▶

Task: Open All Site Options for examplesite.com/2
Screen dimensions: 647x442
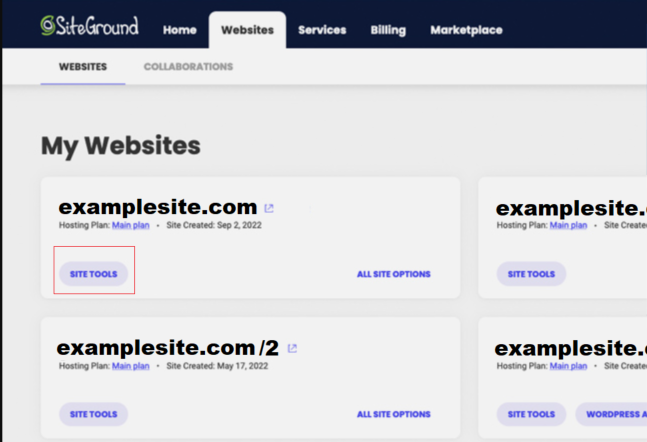Action: point(393,414)
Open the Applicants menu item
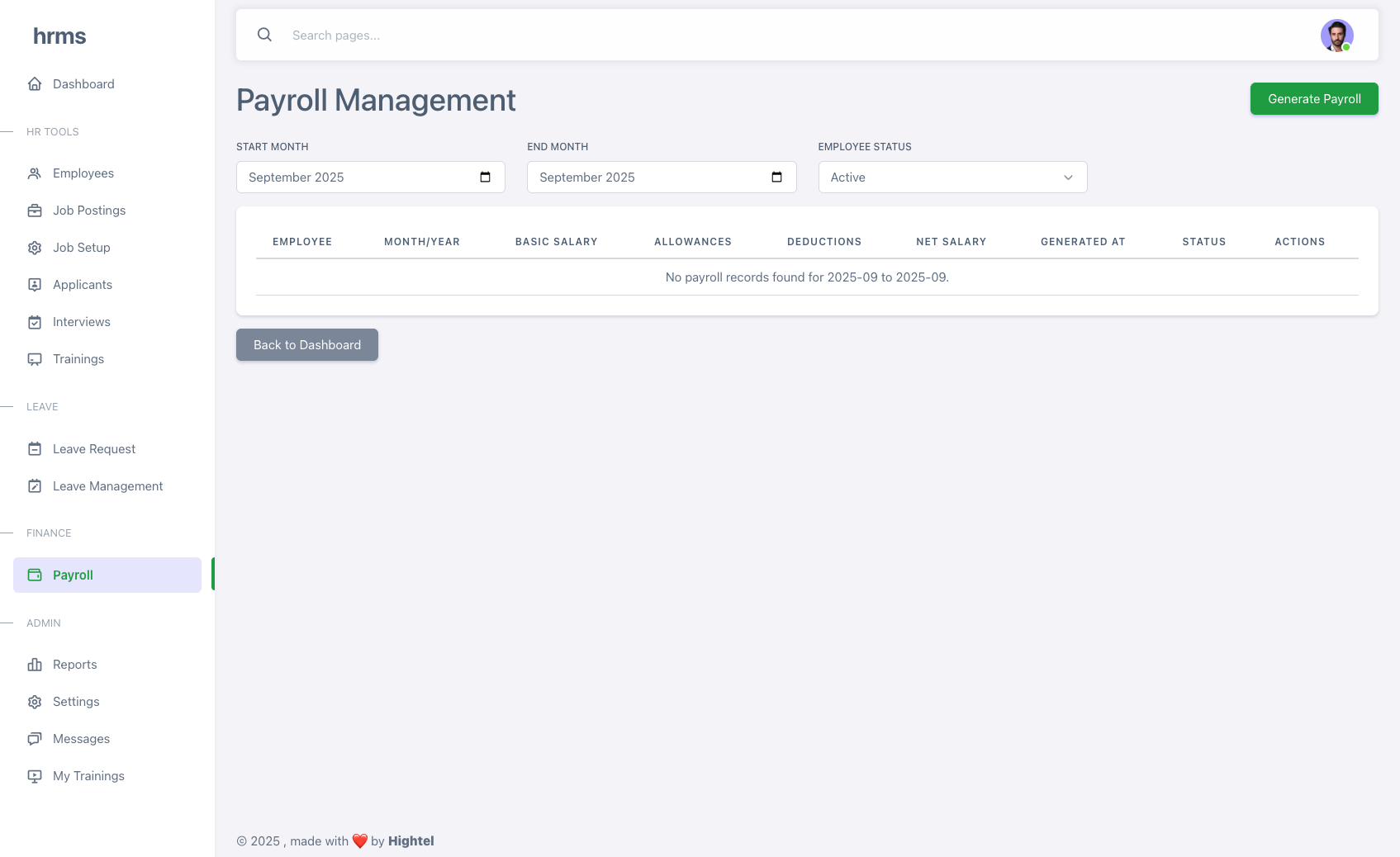Viewport: 1400px width, 857px height. (x=82, y=285)
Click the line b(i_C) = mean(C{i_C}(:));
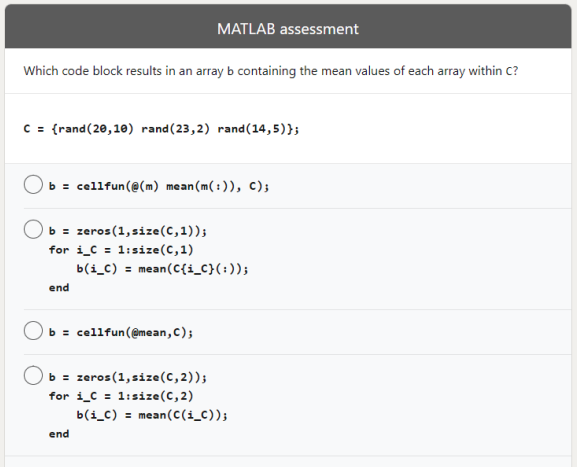Screen dimensions: 577x467 (162, 269)
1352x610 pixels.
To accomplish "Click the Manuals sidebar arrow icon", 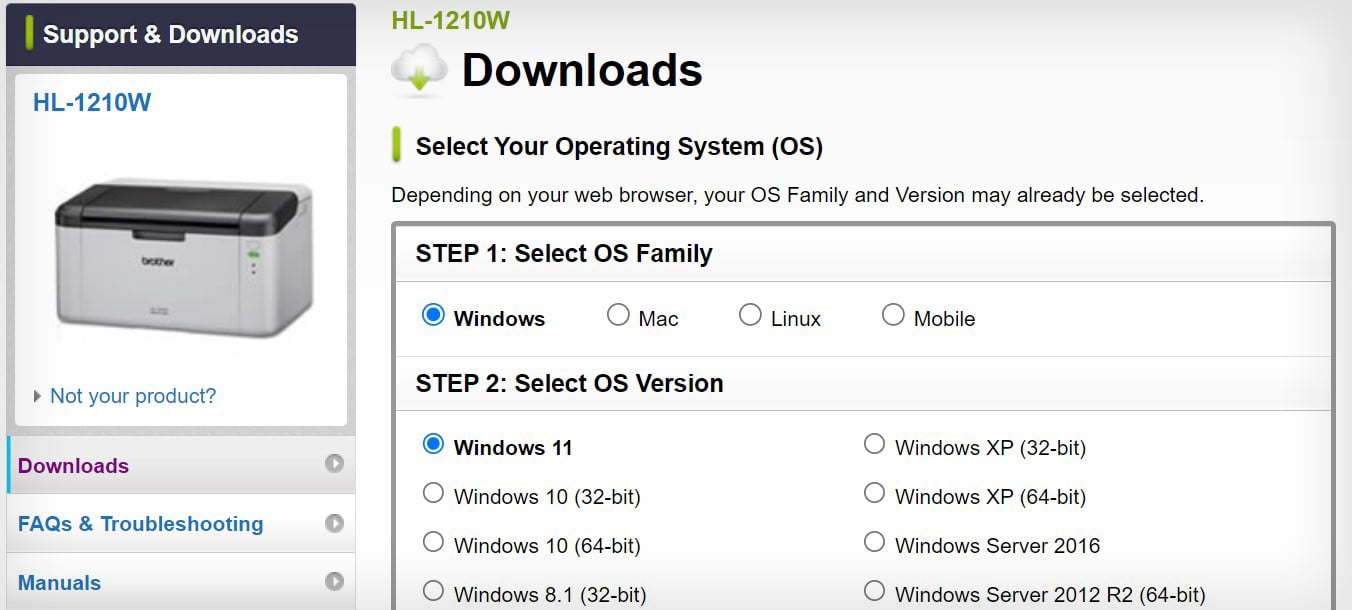I will 334,581.
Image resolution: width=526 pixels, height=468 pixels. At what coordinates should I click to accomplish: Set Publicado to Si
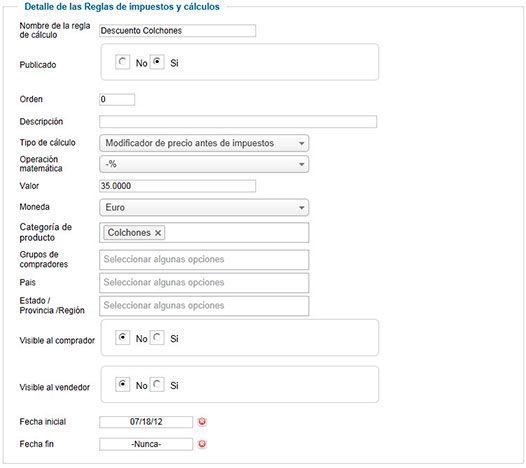(x=157, y=62)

◀

▶ [Problem]:
Retype, word for word, only the lines from the line with "Image resolution: width=526" to the final line of the listing above; the pictures do not belong in the copy.

▶ [Answer to this problem]:
Image resolution: width=526 pixels, height=468 pixels. At what coordinates should I click to accomplish: Set Publicado to Si
(x=157, y=62)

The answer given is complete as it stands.